The assessment of the Fayetteville Shale, part of a four-basin study of shale gas reserves funded by the Alfred P. Sloan Foundation, follows the same methodology as the BEG’s 2013 assessment of natural gas production in the Barnett Shale, the nation’s most commercially developed unconventional gas play. Both studies integrate engineering, geology and economics and are designed to be among the most rigorous assessments to date of production in U.S. shale gas basins.
Drawing on production data from all of the individual wells drilled in the Fayetteville Shale from 2005 to 2011, the new assessment estimates technically recoverable gas reserves for the region at 38 tcf, of which 18 tcf will be economically feasible to recover at natural gas prices near $4 per million cubic feet. (For perspective, current U.S. natural gas prices are below $4 per mcf, and according to the U.S. Energy Information Administration, the United States consumed about 25 tcf of natural gas in 2012.)
The BEG plans to complete assessments this year of two other major U.S. shale gas basins, the Haynesville (in Arkansas, Louisiana and Texas) and Marcellus (in the Appalachian region), followed by a study of U.S. shale oil reserves, all funded by the Sloan Foundation, which makes grants to support original research and broad-based education related to science, technology and economic performance.
Most other assessments of shale gas reserves have taken a “top down” view of production, relying on aggregate views of average production. In contrast, this study takes a “bottom up” approach, starting with the production history of every well and then determining what areas remain to be drilled, says Scott Tinker, the BEG’s director and co-principal investigator. The result yields a more accurate and comprehensive view of the basin.

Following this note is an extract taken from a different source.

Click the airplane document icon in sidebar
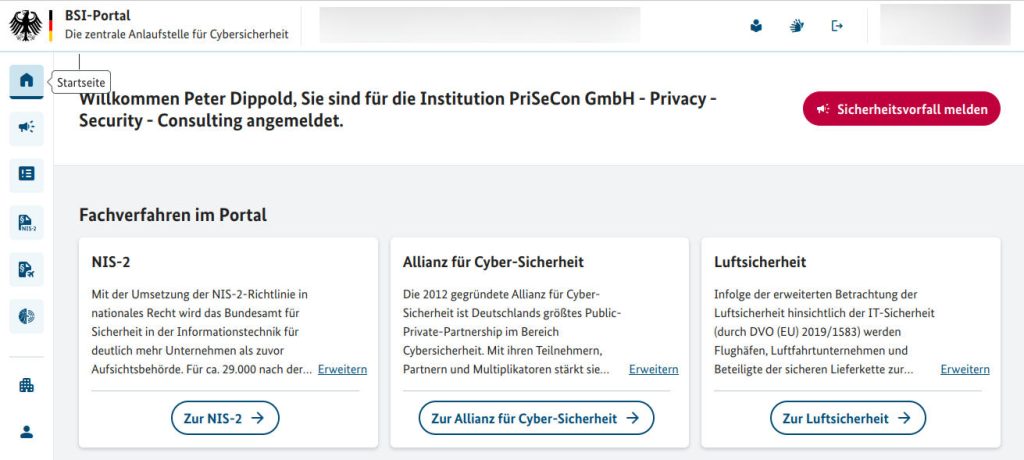click(x=26, y=268)
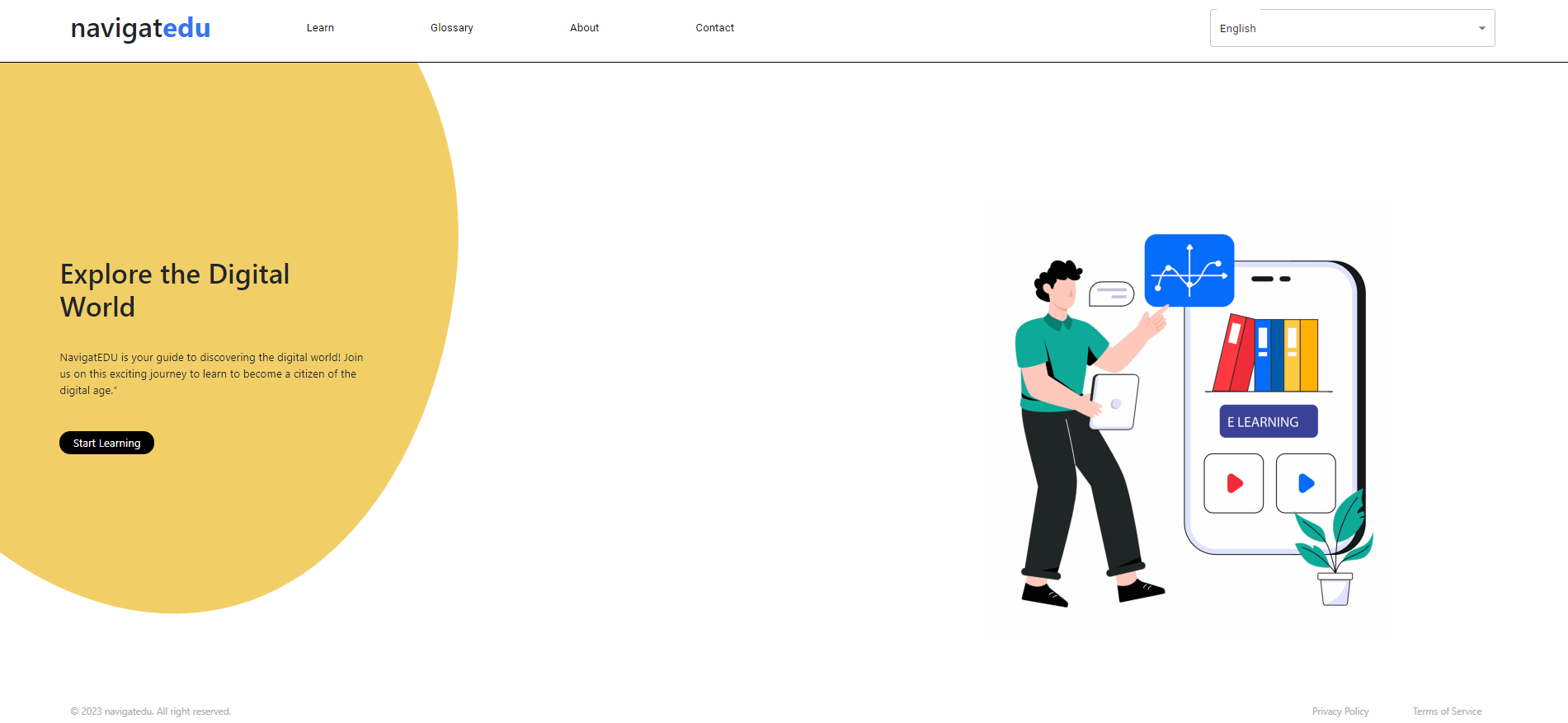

Integral to the project is a new method of estimating ultimate production for each well based on the physics of the system rather than the traditional application of a mathematical decline curve. The authors believe this innovation offers a more accurate means of forecasting production declines in shale wells in the Barnett, Fayetteville and other basins.
The BEG team further enhanced the view of the Fayetteville Shale by identifying and mapping six production-quality tiers in the basin and using those tiers to forecast future production. The economic feasibility of production varies tremendously across the basin depending upon production quality tier.
Using the tiers, the researchers created and mapped an inventory of future feasible drilling locations based on economics and estimated gas-in-place.
In the pricing scenario of $4/mcf natural gas, production from the Fayetteville Shale reaches a plateau during the period of 2012-2015 and begins a gradual decline as the annual well count decreases.
The BEG model can adjust for higher gas prices (and several other parameters such as pace of technological innovation), but according to the authors, the production outlook for the Fayetteville is “only moderately sensitive to natural gas price.”
“The higher productivity tiers are, not surprisingly, more developed,” said co-principal investigator Svetlana Ikonnikova, an energy economist at the BEG. “The lower tiers remain uneconomic at almost any foreseeable gas price.”
Even within the tiers, however, distinct areas of the Fayetteville Shale show great diversity in productivity, with high- and low-performing wells sometimes existing side-by-side within the same production blocks.
With recent increases in U.S. natural gas production and the ensuing fluctuations in price, some analysts have attempted to label entire shale basins as “economic” or “uneconomic.” Tinker cautions against such labels.
“Just as you find in conventional oil and gas basins, some locations within the Fayetteville and Barnett are indeed uneconomic,” says Tinker, “but other locations are highly profitable.”
The Fayetteville study, in addition to forecasting long-term production, may help delineate areas where future drilling is likely to occur and under what economic conditions.
For more information on the BEG assessments of the Fayetteville and Barnett Shales and upcoming studies on the Haynesville and Marcellus Shales, please visit the BEG-Sloan Foundation Shale Gas Assessment Study website at http://www.beg.utexas.edu/info/sloan_barnett.php. The website includes free links to the summary reports in the Oil & Gas Journal.
The University of Texas at Austin is committed to transparency and disclosure of all potential conflicts of interest of its researchers. Co-principal investigator Scott Tinker has received research funding from various government and private sector sources, including the Department of Energy and Shell, and has also received compensation for speaking engagements and serving on boards and councils affiliated with various energy companies. A complete record of his external engagement can be found at http://www.beg.utexas.edu/Tinker/tinker_boards.php. Team members Eric Potter and John Browning hold stock in oil and gas companies. The university is not aware of potential conflicts of interest for any of the other team members.